- Ānchún Gōumén Mǎnzú Xiāng
- Anchungoumen Manchu Ethnic Township Location in Hebei Anchungoumen Manchu Ethnic Township Location in China
- Coordinates: 40°52′49″N 117°11′32″E﻿ / ﻿40.88028°N 117.19222°E
- Country: People's Republic of China
- Province: Hebei
- Prefecture-level city: Chengde
- County: Luanping

Area
- • Total: 162.1 km^{2} (62.6 sq mi)

Population (2010)
- • Total: 10,823
- • Density: 66.76/km^{2} (172.9/sq mi)
- Time zone: UTC+8 (China Standard)

= Anchungoumen Manchu Ethnic Township =

Anchungoumen Manchu Ethnic Township (安纯沟门满族乡 (Ānchún Gōumén Mǎnzú Xiāng)) is a rural township located in Luanping County, Chengde, Hebei, China.
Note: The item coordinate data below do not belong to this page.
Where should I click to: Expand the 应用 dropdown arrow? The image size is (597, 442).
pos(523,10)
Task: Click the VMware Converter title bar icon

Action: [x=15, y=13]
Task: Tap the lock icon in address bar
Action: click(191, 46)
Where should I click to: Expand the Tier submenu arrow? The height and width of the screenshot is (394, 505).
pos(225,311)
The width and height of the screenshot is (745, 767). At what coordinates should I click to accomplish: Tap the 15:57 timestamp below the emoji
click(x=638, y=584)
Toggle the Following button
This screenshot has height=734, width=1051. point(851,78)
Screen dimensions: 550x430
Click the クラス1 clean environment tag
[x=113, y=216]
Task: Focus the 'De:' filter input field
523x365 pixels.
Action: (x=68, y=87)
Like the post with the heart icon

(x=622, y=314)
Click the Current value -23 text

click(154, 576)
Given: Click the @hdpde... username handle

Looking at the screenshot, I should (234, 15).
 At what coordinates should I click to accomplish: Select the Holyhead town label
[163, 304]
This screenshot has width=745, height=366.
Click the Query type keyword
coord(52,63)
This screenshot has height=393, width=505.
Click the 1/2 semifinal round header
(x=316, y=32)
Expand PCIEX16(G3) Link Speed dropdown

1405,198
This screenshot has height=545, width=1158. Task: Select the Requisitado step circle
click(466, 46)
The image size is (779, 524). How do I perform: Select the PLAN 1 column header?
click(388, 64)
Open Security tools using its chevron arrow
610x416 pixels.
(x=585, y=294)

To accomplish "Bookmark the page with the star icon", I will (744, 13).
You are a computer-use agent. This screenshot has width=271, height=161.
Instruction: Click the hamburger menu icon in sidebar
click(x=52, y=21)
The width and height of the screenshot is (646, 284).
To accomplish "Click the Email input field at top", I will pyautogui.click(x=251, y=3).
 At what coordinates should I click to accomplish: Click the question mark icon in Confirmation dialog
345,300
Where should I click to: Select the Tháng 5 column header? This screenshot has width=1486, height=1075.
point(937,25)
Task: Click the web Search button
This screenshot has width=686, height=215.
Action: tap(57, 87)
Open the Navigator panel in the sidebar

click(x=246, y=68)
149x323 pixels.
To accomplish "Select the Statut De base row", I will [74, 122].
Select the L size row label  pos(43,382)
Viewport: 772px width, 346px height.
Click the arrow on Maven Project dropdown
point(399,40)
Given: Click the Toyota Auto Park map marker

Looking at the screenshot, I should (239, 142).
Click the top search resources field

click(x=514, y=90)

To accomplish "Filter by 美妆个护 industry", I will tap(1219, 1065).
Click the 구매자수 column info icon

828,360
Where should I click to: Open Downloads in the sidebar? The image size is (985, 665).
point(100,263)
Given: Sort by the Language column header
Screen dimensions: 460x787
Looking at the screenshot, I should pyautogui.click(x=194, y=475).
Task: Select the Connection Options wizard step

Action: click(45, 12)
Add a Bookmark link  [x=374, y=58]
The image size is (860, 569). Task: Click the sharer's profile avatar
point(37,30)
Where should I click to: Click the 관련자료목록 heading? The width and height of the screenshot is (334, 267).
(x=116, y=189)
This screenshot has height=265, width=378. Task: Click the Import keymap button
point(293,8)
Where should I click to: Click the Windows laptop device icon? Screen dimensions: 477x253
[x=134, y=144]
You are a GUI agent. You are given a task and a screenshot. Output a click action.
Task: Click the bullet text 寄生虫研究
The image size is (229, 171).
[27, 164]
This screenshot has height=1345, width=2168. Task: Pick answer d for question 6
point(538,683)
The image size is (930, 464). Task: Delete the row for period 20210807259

According to the 2010 census, Anchungoumen Manchu Ethnic Township had a population of 10,823, including 5,678 males and 5,145 females. The population was distributed as follows: 2,005 people aged under 14, 7,538 people aged between 15 and 64, and 1,280 people aged over 65.